• WHAT IS BEING ASKED: Exclude the pictures and set down, unaltered, the lines from the one that holds "At what coordinates should I click to accomplish: Toggle" through the end of the data.

• DATA SUPPLIED:
——
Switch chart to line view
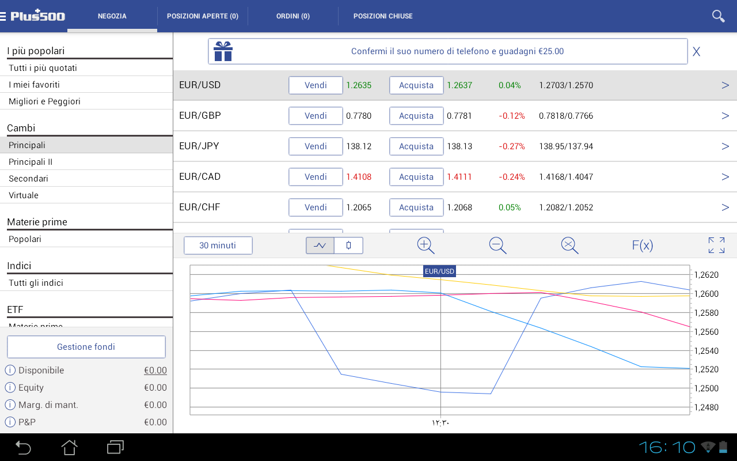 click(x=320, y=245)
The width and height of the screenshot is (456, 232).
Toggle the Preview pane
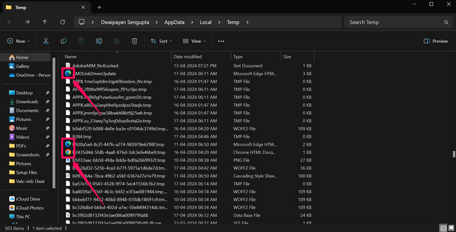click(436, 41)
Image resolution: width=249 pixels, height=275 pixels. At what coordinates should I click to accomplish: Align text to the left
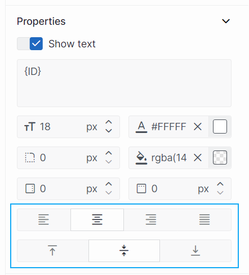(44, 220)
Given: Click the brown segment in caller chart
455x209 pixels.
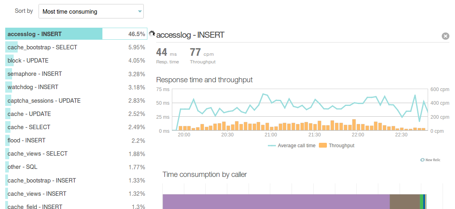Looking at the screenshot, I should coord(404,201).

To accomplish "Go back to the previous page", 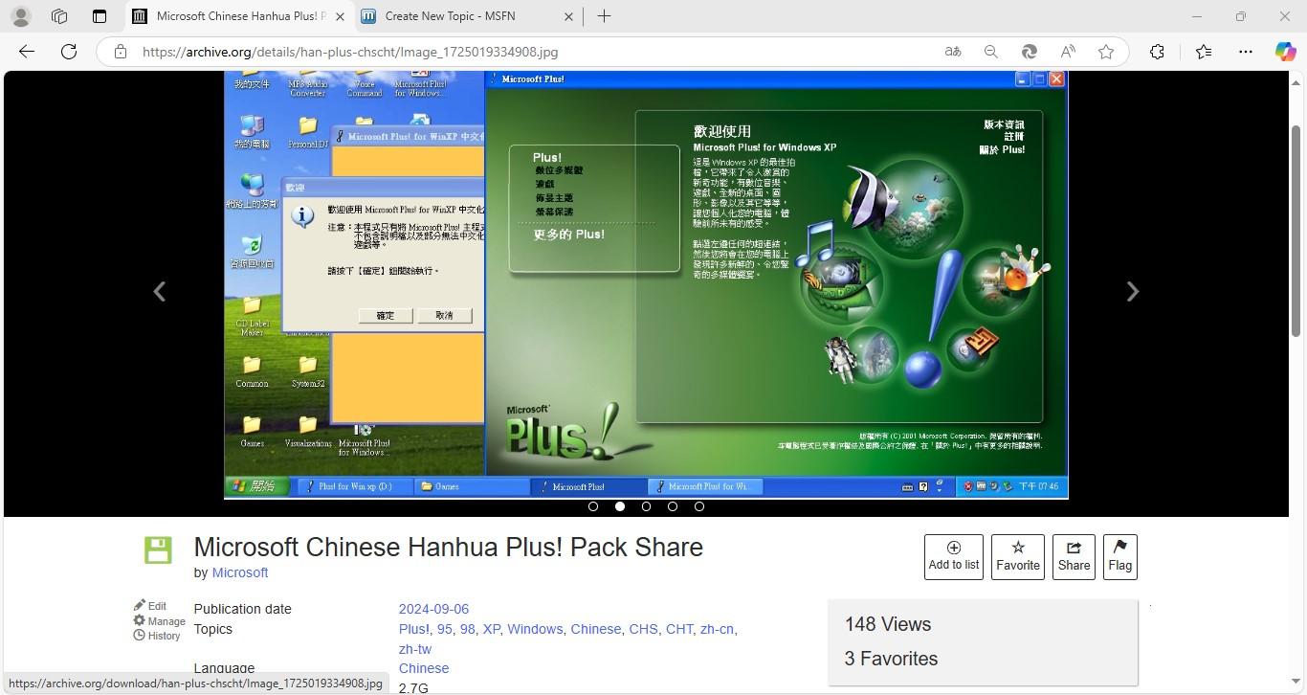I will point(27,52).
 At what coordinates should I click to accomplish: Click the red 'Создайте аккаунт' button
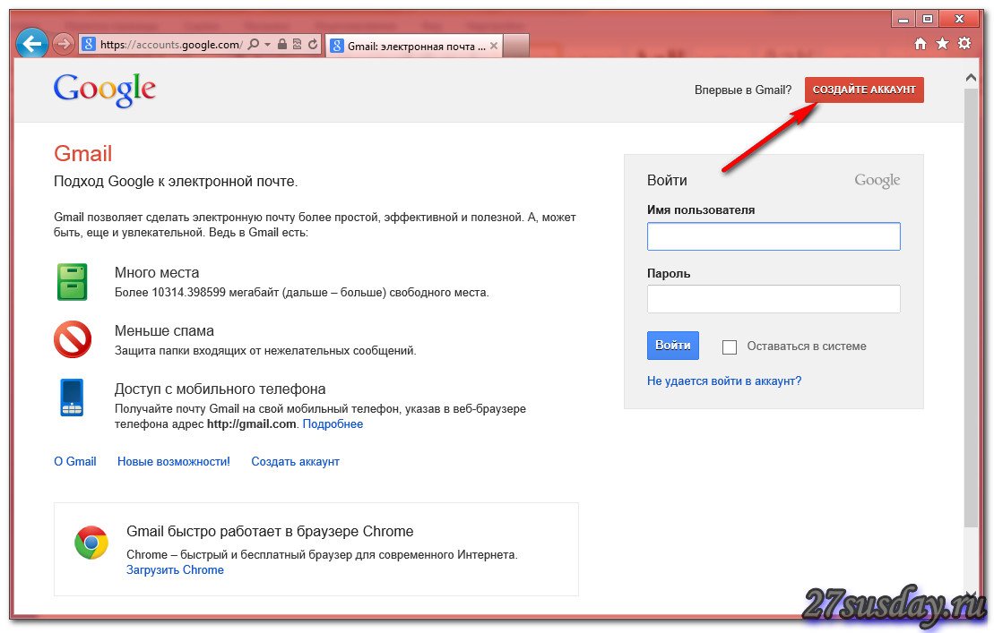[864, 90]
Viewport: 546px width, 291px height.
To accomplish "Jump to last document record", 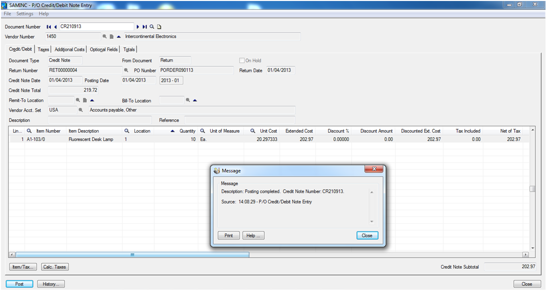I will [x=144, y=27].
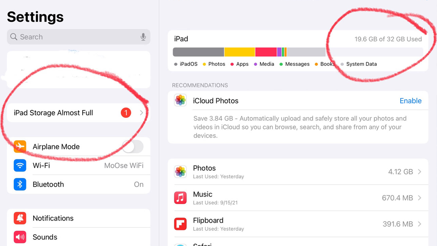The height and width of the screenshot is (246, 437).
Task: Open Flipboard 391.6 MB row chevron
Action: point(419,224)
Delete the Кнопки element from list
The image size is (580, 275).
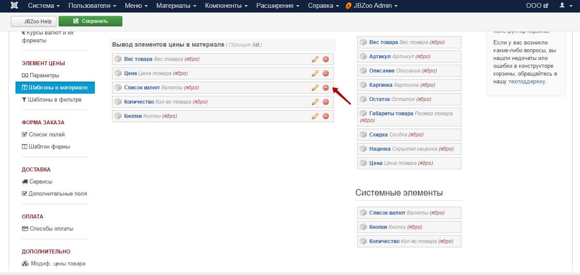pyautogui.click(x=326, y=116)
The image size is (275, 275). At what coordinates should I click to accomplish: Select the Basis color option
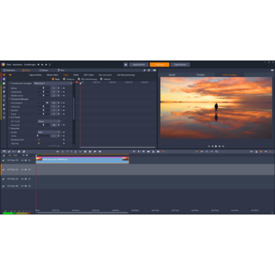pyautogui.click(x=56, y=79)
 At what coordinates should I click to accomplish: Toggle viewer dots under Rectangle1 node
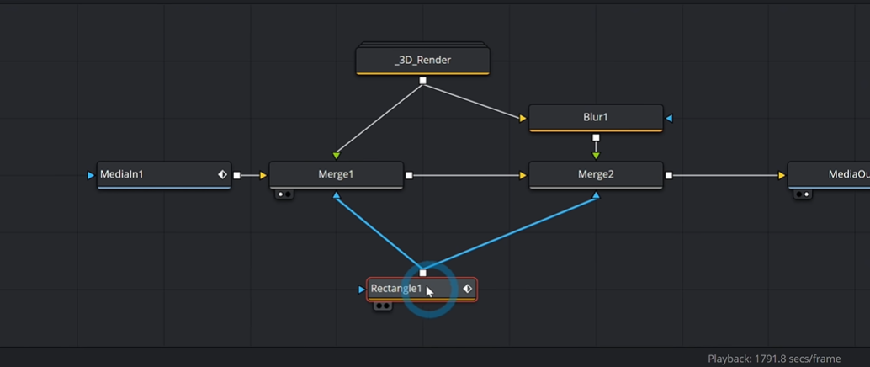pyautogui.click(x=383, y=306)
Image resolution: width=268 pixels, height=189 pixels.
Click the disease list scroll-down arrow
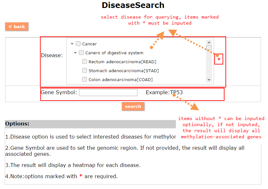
——
• TASK OUTPUT:
 At what coordinates should I click to accomplish: Toggle viewer dots under Rectangle1 node
pyautogui.click(x=383, y=306)
Image resolution: width=268 pixels, height=189 pixels.
Click the disease list scroll-down arrow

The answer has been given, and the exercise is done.